The IRS and taxpayers often disagree in tax audits and other tax-related matters. The IRS Office of Appeals was established as a separate and independent office within the IRS, whose mission is to resolve these tax disputes, and without the need to go to court.
One of the benefits of dealing with IRS Appeals is the flexibility offered to taxpayers and their representatives. Taxpayers and their representatives were afforded the opportunity to meet “face-to-face” with an IRS Appeals representative and to informally discuss a resolution of the tax dispute. These IRS Appeals representatives – “Appeals Officers” – are often located in offices near the taxpayer.
On October 1, 2016, however, the IRS announced it was moving away from in-person or “face-to-face” settlement conferences in tax cases. These settlement discussions would now take place via phone and fax, except in a few, very limited circumstances. This announcement did not sit well with the tax community as it eliminated the long-held ability to personally meet with and present issues, arguments and documents to the Appeals Officer for settlement purposes. Moreover, in more complex tax disputes, it would often be impossible to adequately present all the information and arguments so that the Appeals Officer could meaningfully consider the case for settlement purposes.
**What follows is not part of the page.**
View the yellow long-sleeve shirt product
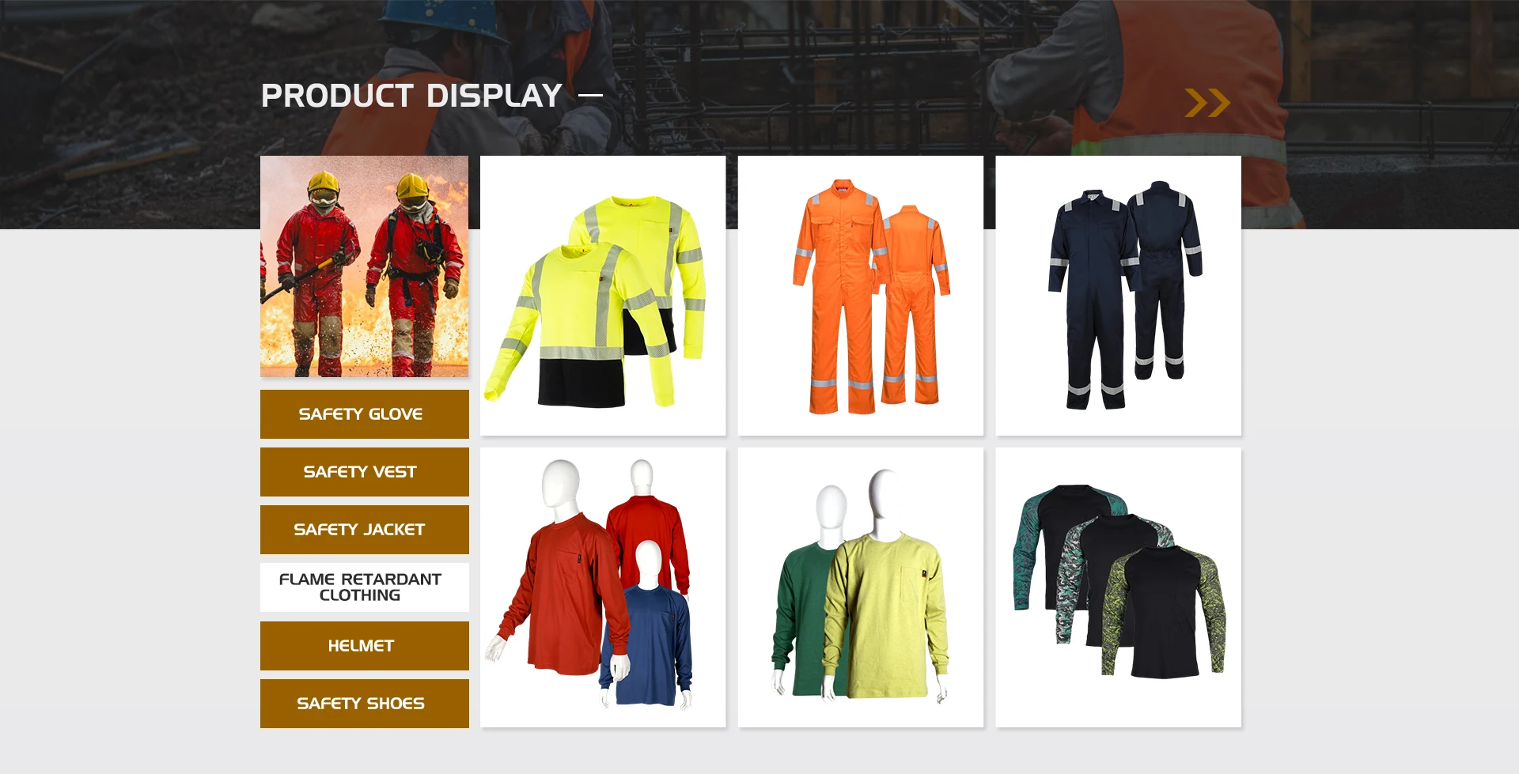Image resolution: width=1519 pixels, height=774 pixels. (x=886, y=609)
After a year of telephone settlement conferences, the IRS has now mostly returned to its prior settlement conference practice. The announced new procedures, which became effective October 16, 2017, provides that IRS Appeals will “use its best efforts to schedule an in-person conference on a date and at a location that is reasonably convenient for the taxpayer and Appeals.” These new procedures apply only to IRS field cases, however – i.e. those cases, such as audits and tax collection matters arising from tax examination or collection action involving local IRS representatives. For audits and tax collection-related disputes that arise through one of the IRS’s regional campuses, however, the previous rules still apply and no in-person settlement conference will be offered. IRS Appeals did announce they are reviewing the procedures for these campus settlement conferences, and further guidance from the IRS may be forthcoming. After more than a year of having telephone settlement conferences with IRS Appeals, it seems now that the IRS has finally got the message. A return to “face-to-face” or in-person settlement conferences is certainly welcome.